Even God Makes Time for Leisure: Rabbinic Narratives About God’s Work, Play, and Rest Schedule

Date: Oct 11, 2021 - Oct 11, 2021

Time: 2:00 pm - 3:30 pm

Sponsor: Online Learning

Location: Online

Category: Online Learning

Even God Makes Time for Leisure: Rabbinic Narratives about God’s Work, Play, and Rest Schedule

Part of our fall learning series, “Six Days Shall You Labor”: Perspectives on Work in Jewish Text and Tradition

October 11, 2021, 2:00–3:30 p.m. ET

Genesis 2:2-3 announces that, after working hard to create the world and humanity over the course of six days, God took a day off to celebrate the Sabbath. Other passages in the Bible build upon God’s day of rest to mandate that all created beings rest, and that heads of households ensure that everyone under their control be allowed to rest on the seventh day. Divine time, we learn, alternates between periods of creative work and deliberate rest.  But what does God’s work entail, how does God manage divine time, does God make time for leisure, and does God have a schedule?

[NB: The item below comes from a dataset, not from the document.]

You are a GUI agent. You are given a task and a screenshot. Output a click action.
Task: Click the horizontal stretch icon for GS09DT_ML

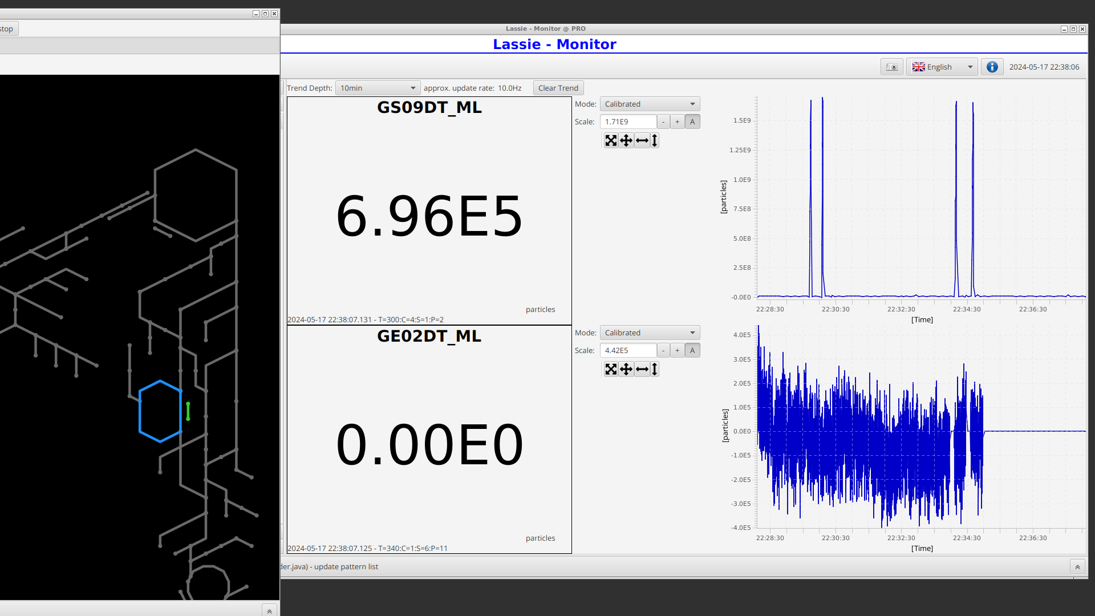click(x=642, y=140)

In this class, we will examine rabbinic sources that ask these very questions, and probe the answers they give to understand how the ancient rabbis imagined God to work, rest, care for others, and enjoy leisure time.  Ultimately, we will contemplate how these sources encourage us to examine our own professional and personal commitments and align how we organize and use our work and leisure time with our values, so that we spend our time thoughtfully in the creation of a meaningful life and a just world.

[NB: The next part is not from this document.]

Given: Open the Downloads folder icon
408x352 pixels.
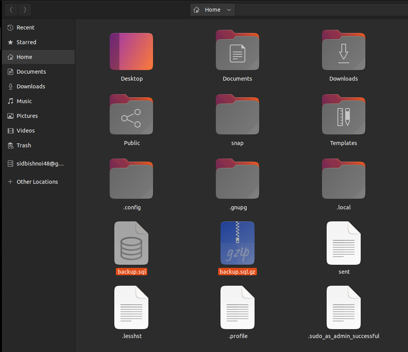Looking at the screenshot, I should 343,50.

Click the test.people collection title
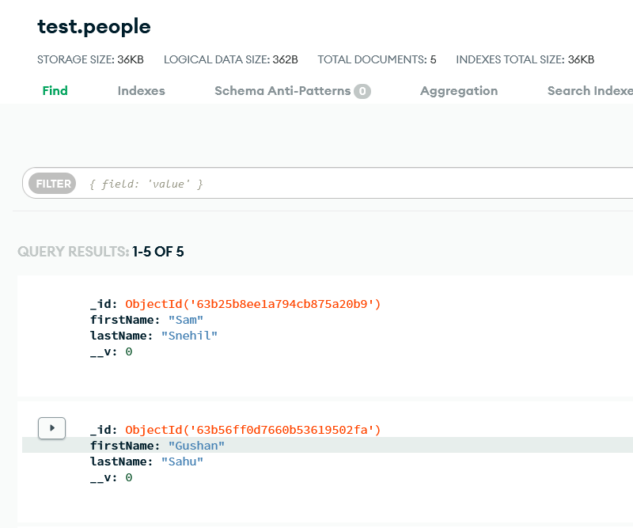[x=94, y=27]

With Dr. Sarit Kattan Gribetz, JTS fellow and assistant professor of Classical Judaism, Fordham University.

If you have previously registered for another session in this series, your registration admits you to all sessions in the series, and you may attend as many as you’d like. 

About the Series

Many of us spend more time at work than anywhere else over the course of our lives—but are we defined by what we do? In this text-based series, JTS scholars will explore ideas about the meaning of work and rest in Jewish tradition, Jewish social movements around work, as well as the roles that gender, geography, and shifting economic and social circumstances have played in Jews’ professional paths and our understandings of the meaning and value of work. 

Note: The Zoom link for this session will be in the confirmation email that you will receive after you register.